Instructions to follow. Exclude pictures; retype the lines below from the line containing "Click the Freedom Farms Streaky Bacon name" through the end of the records, both ends kept.

[[ Available data open ]]

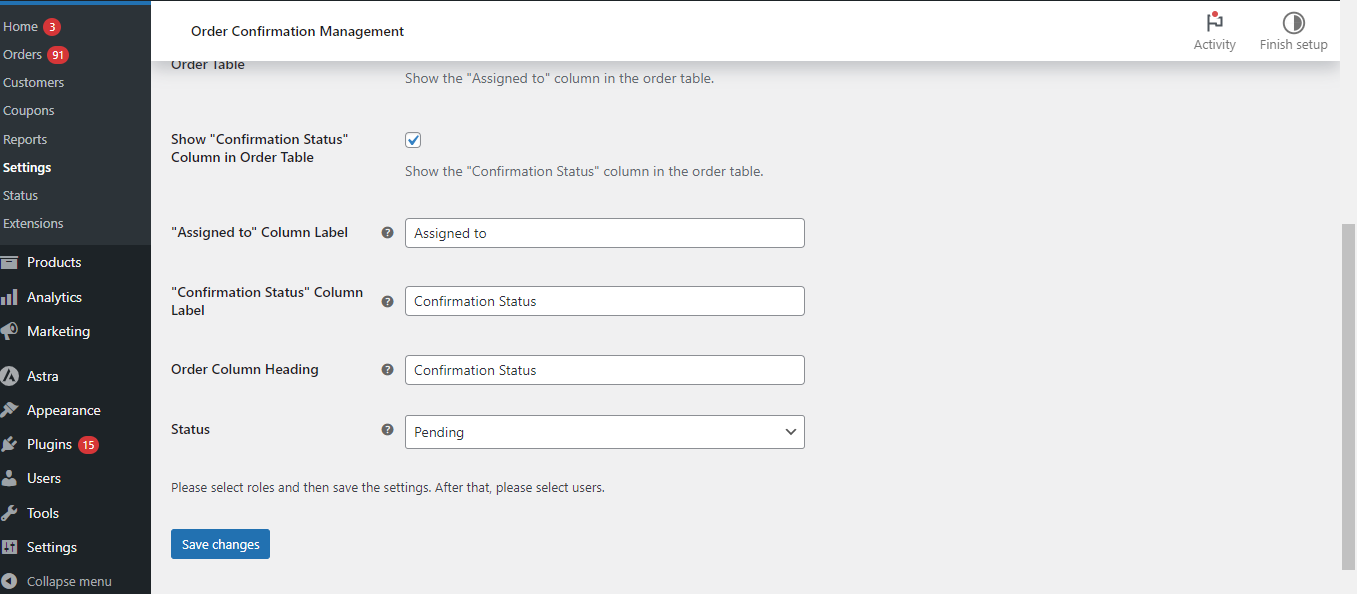Screen dimensions: 1357x594
Task: Click the Plugins icon in sidebar
Action: [x=16, y=444]
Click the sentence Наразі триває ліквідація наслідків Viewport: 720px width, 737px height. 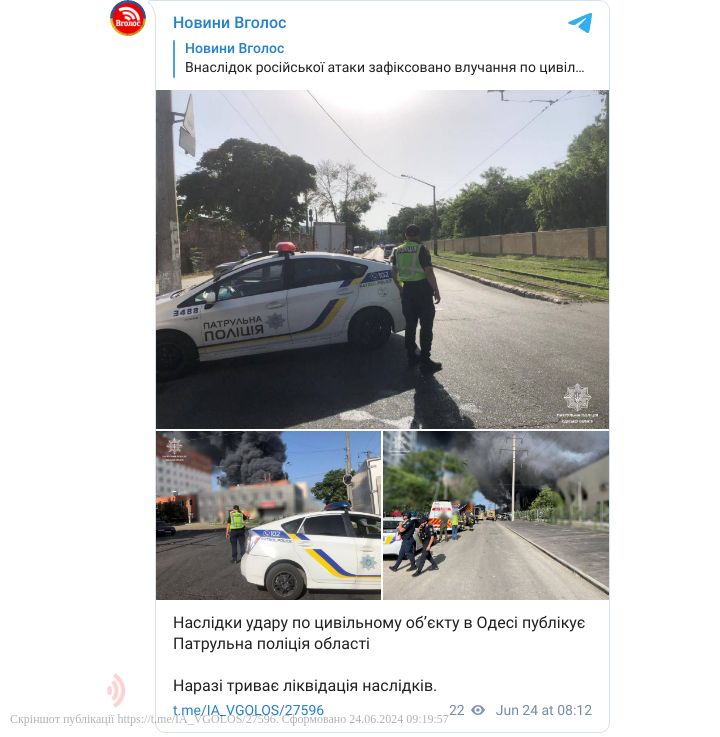tap(305, 686)
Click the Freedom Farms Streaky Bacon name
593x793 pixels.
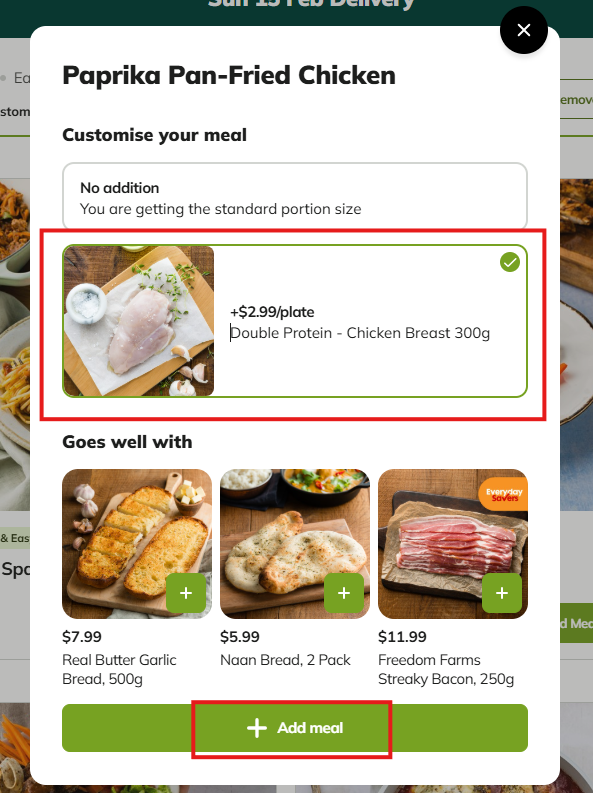click(446, 669)
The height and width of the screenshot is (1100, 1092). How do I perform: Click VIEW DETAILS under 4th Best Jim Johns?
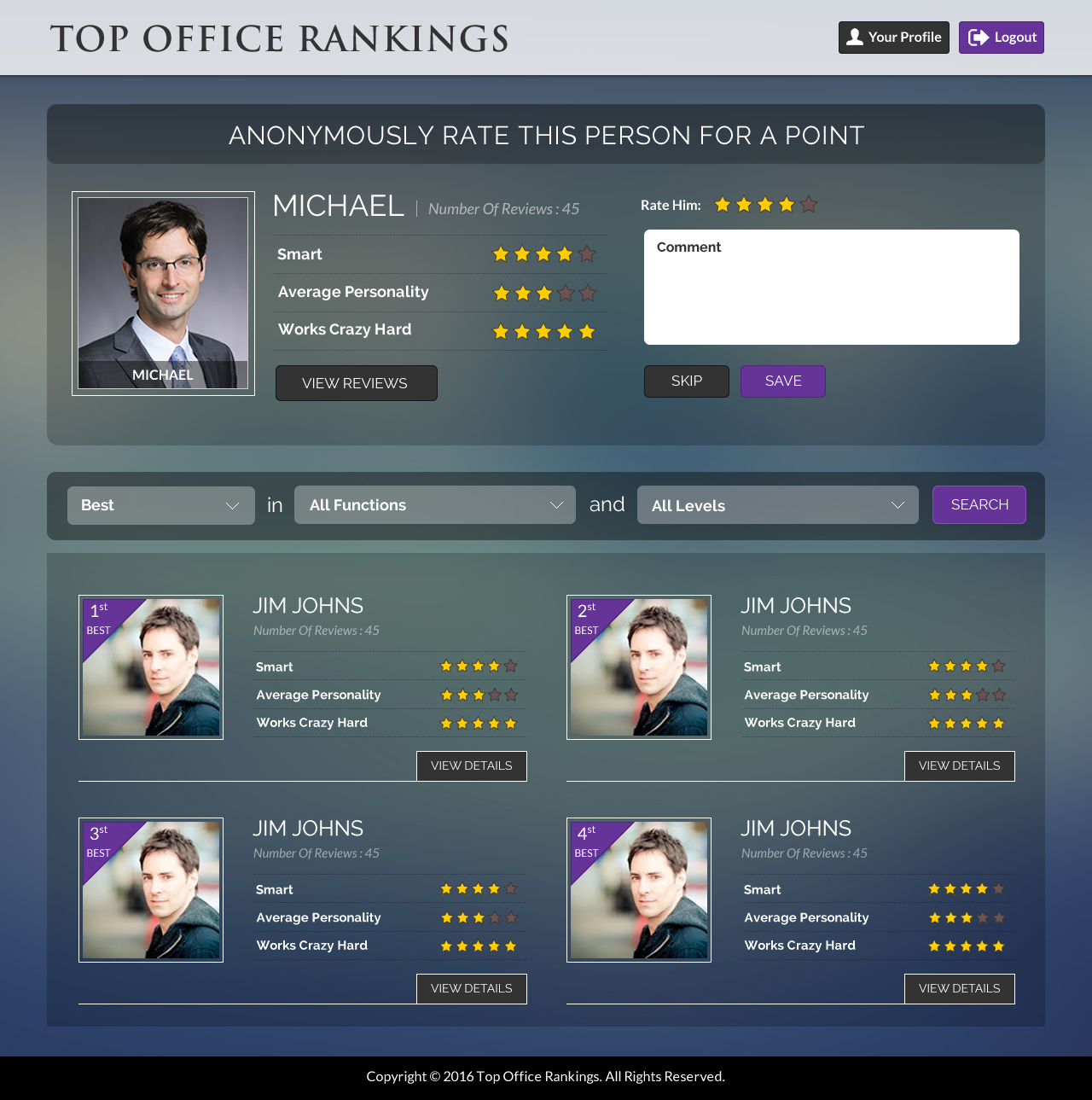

[[ Available data closed ]]

Result.
Click the Freedom Farms Streaky Bacon name
593x793 pixels.
click(446, 669)
The height and width of the screenshot is (1100, 1092). How do I perform: Click VIEW DETAILS under 4th Best Jim Johns?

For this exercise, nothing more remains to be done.